Portrait of Françoise Gilot by Pablo Piccaso, 1946

Another favorite from Reality, is its 1st single, “New Killer Star.” Thrust through twitch and glitch layers of sound, accompanied by an eerie, EBow generated loop by guitarist Gerry Leonard—the propulsive rhythm (the perambulating bass/guitar parts always reminding me of the Yukio Kaneoka composed theme music for the 2nd level of ColecoVision’s 1983 game Donkey Kong Jr. [2:01]) serves as a showcase for deftly arranged vocals and some of Bowie’s best lyrics in a career that has endured over four decades.

Below, check out the Brumby Boylston directed video for “New Killer Star” which makes novel use of the nostalgic lenticular-postcard:

See the great white scar

Over Battery Park

Then a flare glides over

But I won’t look at that scar

Oh, my nuclear baby (I discovered a star)

Oh, my idiot trance

All my idiot questions (like the stars in your eyes)

Let’s face the music and dance

Don’t ever say I’m ready, I’m ready, I’m ready

I never said I’m better, I’m better, I’m better

Don’t ever say I’m ready, I’m ready, I’m ready

I never said I’m better, I’m better, I’m better, I’m better than you

All the corners of the buildings

Who but we remember these?

The sidewalks and trees

I’m thinking now

(I got a better way) I discovered a star

(I got a better way) Ready set go

(I got a better way) A new killer star

(I got a better way) Ready set go

(I got a better way) The stars in your eyes

(I got a better way) Ready set go

(I got a better way) I discovered a star

(I got a better way) Ready set go

See my life in a comic

Like the way they did the bible

With the bubbles and action

The little details in color

First a horseback bomber (I discovered a star)

Just a small thin chance

Like seeing Jesus on dateline (like the stars in your eyes)

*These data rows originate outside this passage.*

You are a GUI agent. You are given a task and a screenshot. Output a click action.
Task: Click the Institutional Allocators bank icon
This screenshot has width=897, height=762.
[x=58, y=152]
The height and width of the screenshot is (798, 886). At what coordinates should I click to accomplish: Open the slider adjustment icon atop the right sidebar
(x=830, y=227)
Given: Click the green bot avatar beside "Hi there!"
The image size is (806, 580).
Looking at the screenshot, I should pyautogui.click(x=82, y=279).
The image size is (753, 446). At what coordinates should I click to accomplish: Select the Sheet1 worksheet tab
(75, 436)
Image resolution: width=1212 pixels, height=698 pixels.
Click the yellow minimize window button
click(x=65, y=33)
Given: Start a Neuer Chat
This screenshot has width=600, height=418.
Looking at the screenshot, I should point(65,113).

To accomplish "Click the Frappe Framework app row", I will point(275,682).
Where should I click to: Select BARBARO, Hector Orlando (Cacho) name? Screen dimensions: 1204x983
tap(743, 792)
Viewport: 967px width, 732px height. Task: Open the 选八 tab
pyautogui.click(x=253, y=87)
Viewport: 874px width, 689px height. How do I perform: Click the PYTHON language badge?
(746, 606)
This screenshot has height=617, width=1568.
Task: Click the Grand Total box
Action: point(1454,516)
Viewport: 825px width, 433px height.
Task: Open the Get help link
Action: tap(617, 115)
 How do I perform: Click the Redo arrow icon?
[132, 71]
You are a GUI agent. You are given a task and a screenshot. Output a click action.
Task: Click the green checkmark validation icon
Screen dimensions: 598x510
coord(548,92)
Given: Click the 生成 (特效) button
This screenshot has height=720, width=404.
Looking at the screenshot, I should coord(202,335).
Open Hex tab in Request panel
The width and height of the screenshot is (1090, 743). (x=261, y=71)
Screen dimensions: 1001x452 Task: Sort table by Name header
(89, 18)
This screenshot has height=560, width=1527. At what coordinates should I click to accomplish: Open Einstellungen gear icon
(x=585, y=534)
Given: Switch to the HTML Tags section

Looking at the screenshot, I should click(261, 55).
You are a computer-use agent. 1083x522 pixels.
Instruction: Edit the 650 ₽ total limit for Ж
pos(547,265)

Let’s face the music and dance

Don’t ever say I’m ready, I’m ready, I’m ready

I never said I’m better, I’m better, I’m better

Don’t ever say I’m ready, I’m ready, I’m ready

I never said I’m better, I’m better, I’m better, I’m better than you

All the corners of the buildings

Who but we remember these?

The sidewalks and trees

I’m thinking now

(I got a better way) I discovered a star

(I got a better way) Ready set go

(I got a better way) A new killer star

(I got a better way) Ready set go

(I got a better way) The stars in your eyes

(I got a better way) Ready set go

(I got a better way) I discovered a star

(I got a better way) Ready set go

(I got a better way)

(I got a better way) Ready set go

(I got a better way)

(I got a better way) Ready set go

Ooo oo oooo

(I got a better way) Ready set go

(I got a better way)

Concerning the song’s message and meaning, which has been received as a cryptic reaction to NYC life post-September 11, 2001, Bowie has said: “I’m not a political commentator, but I think there are times when I’m stretched to at least implicate what’s happening politically in the songs that I’m writing. And there was some nod, in a very abstract way, toward the wrongs that are being made at the moment with the Middle Eastern situation. I think that song is a pretty good manifesto for the whole record” (Outside Organization, 2010).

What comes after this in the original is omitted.